IAN LADYMAN: When will England stars follow Covid rules like the rest of us?
Announcing his squad for the forthcoming international triple-header last week, Gareth Southgate said that he would once again seek to underline to his players exactly what it means to play for England in the current climate.
After Covid-19 breaches involving Jack Grealish, Kyle Walker, Phil Foden and Mason Greenwood, it was necessary to again spell out to his squad exactly what they are and are not allowed to do away from the field these days.
Listening to him talk, it was easy to empathise. For the England manager, peripheral problems tend to flow like government policy changes these days. Equally, it was hard not to wonder just why such constant messaging was necessary. Surely players get it by now, don’t they? Surely it’s not that hard to understand and digest things like the rule of six?
Three days later Southgate’s caution was proved portentous. Three of his less experienced players — Tammy Abraham, Jadon Sancho and Ben Chilwell — were among 20 people who attended a surprise party for the Chelsea striker and at a stroke Southgate was deprived of them for Thursday night’s friendly against Wales.
On the face of it, the players’ lapse does not appear such a big deal. It is easy to feel a little sorry for Abraham. It would have been a big ask to turn the lights on at his own surprise birthday bash and tell everybody to go home.
Equally, it’s all just a bit stupid and unnecessary and that is what will frustrate Southgate the most.
On Wednesday he will speak to the media at his pre-match press conference knowing that a good portion will be about the ‘Covid Three’.
He would rather talk about the potential of newbies Dominic Calvert-Lewin and Harvey Barnes, but will once again be addressing a streak of indiscipline that appears to run through his squad.
England players must do better.
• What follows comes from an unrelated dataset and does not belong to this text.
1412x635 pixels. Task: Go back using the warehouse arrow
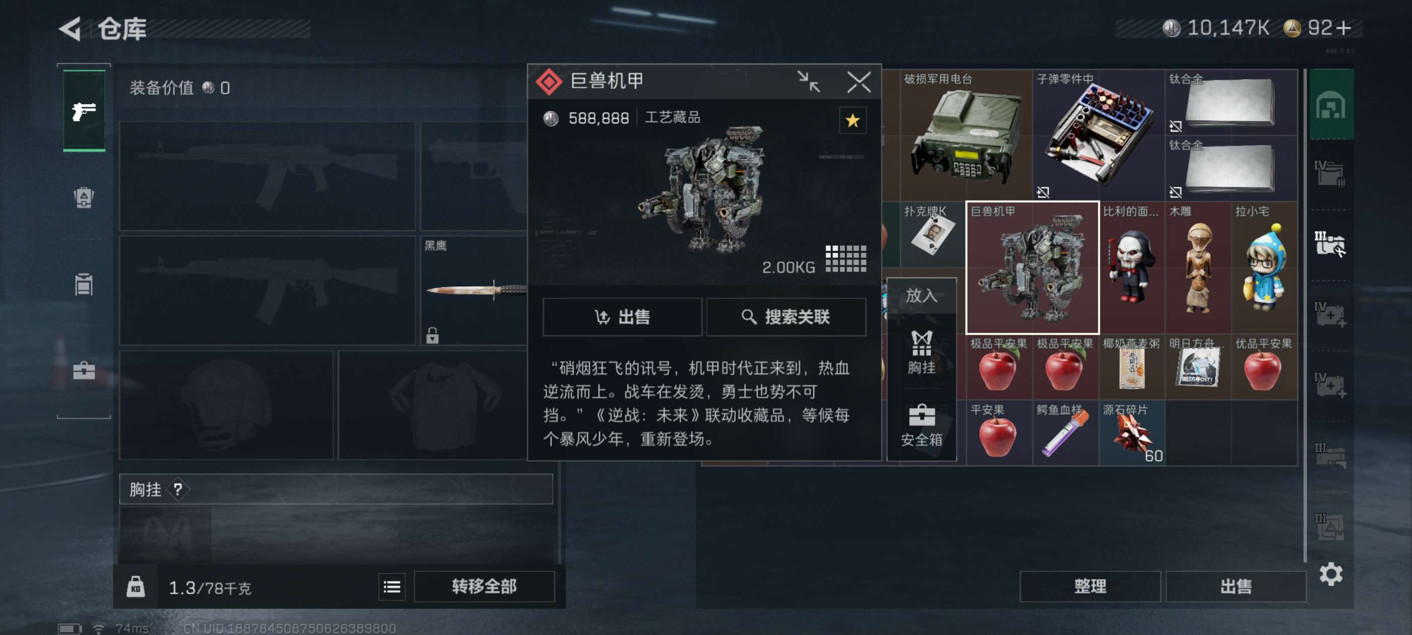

It is too much to ask them all to be role models. Many have character flaws like the rest of us. But it should not be too much to expect them to follow Government guidelines. They grew up in a goldfish bowl and, rightly or wrongly, they know the public are watching.
Abraham, Sancho and Chilwell are graduates of the English academy system. There are exceptions, but it generally churns out talented players who are bright and educated enough to understand how the real world works and to take simple messages on board.
The Covid message is being hammered home to Premier League players constantly. How can players who currently spend their lives in a bio-secure bubble and who are tested regularly fail to understand how serious life in 2020 is?
This is what makes this latest breach so baffling. Without doubt, some of the government’s area by area guidelines are constantly moving and have led to confusion.
But what will it take for football to understand that it must follow the rules, just like the rest of us?